Clayton Hazlett is truly a 3rd generation car guy.


His grandfather was the ultimate car guy in an era when cars were practical, not collectible.


Fortunately Clayton was given the same DNA so this big Dodge 500 grain truck has a secure future in his hands.





This truck is a typical farm vehicle because it has relatively low miles on the odometer but those miles were done under moderate to severe load. That’s the reality of life on the farm because vehicles are tools of the trade, not status symbols.


Clayton outlined the biography of this old Dodge; “It was working steady from the 60s into the 1980s in the fields”. “In the fields” meant (for the urban and agriculturally challenged) that this old workhorse ran beside a combine 24-7 during harvest season when the farmers race rain, frost and eventually snow to get crops of wheat, barley, oats and canola in before it’s too late.


That meant that this Dodge 500 put in long sustained days in the worst dusty conditions under low speed stop and start conditions so every mile is like ten under normal conditions. This brute handled the farm life without missing a beat over 3 decades before assuming a new role in the operation as Clayton explained, “it was used to haul water”.




That wasn’t exactly an easy retirement for the 3-ton Dodge because Clayton explained that hauling water required that the truck take on 16,000-pound loads.

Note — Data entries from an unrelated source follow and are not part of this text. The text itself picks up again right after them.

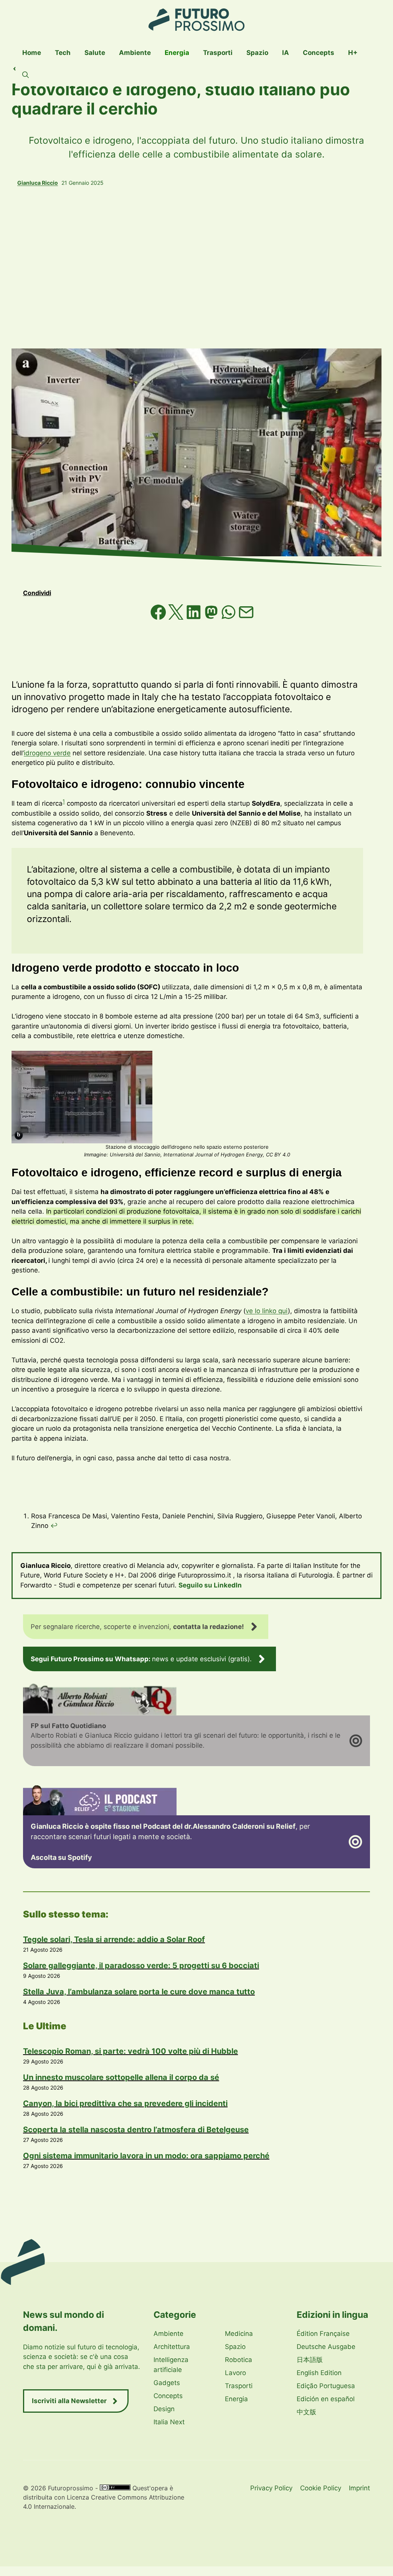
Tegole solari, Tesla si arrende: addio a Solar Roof (114, 1939)
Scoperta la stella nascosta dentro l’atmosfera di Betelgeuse (136, 2129)
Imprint (359, 2488)
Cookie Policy (320, 2488)
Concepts (318, 52)
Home (31, 52)
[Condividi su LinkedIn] (194, 617)
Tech (63, 52)
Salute (94, 52)
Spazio (257, 52)
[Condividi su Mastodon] (212, 617)
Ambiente (135, 52)
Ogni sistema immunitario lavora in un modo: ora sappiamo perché (146, 2155)
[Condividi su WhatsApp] (229, 617)
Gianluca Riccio (37, 182)
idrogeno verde (47, 753)
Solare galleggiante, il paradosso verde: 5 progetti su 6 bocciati (141, 1965)
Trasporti (218, 52)
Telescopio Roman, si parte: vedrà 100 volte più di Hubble (130, 2051)
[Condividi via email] (246, 617)
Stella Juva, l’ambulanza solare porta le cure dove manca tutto (139, 1991)
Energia (177, 52)
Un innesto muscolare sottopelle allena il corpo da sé (121, 2077)
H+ (353, 52)
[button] (25, 75)
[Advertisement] (196, 267)
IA (285, 52)
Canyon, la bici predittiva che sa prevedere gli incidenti (125, 2103)
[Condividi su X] (177, 617)
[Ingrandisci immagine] (142, 1061)
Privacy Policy (271, 2488)
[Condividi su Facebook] (159, 617)
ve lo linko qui (267, 1311)
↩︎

The duration of the workday was shorter but the loads were heavier because every working farm vehicle has to literally pull more than its weight to survive.


The big Dodge is still hauling the occasional dramatically heavy load on the farm but last summer Clayton decided to bring the Hazlett legacy truck into a local car show to show city folks a real working truck. This isn’t a jacked-up 4×4—this Dodge is what farmers relied on 50 years ago to get the job done.




This is an extremely low-geared truck because Clayton admitted that “it topped out at 40” but the reality is that these trucks had to work beside, not race combines so speed wasn’t an issue…load handling was the key.


Most Gen Y drivers would be terrified behind the wheel of this brute but despite Clayton’s youth, he is a farm kid who loves old iron so he was far more realistic about the 3 ton Dodge, ” The brakes weren’t great and the steering was little quirky with bias tires but it was okay”.


He went further and admitted,It was actually pretty quiet” but that might be a byproduct of the new muffler system “when it backfired and blew the old one apart”. This is an extremely barebones truck because it come from an era when a radio was optional so this one is “radio delete”.




The truck runs the indestructible “poly” 318 motor and Clayton reported, ” it’s actually not too heavy on fuel”. The legendary indestructibility of the poly engine, the decent torque and the favorable gas mileage probably explains why this old farm truck is still around nearly 50 years later. This Dodge 500 runs the typical split axle rear end so Clayton clearly knows how to milk the best out of the old beast of burden.




The truck was at a drop-in show so there weren’t any trophies handed out that night but this big Dodge would have locked up the survivor category.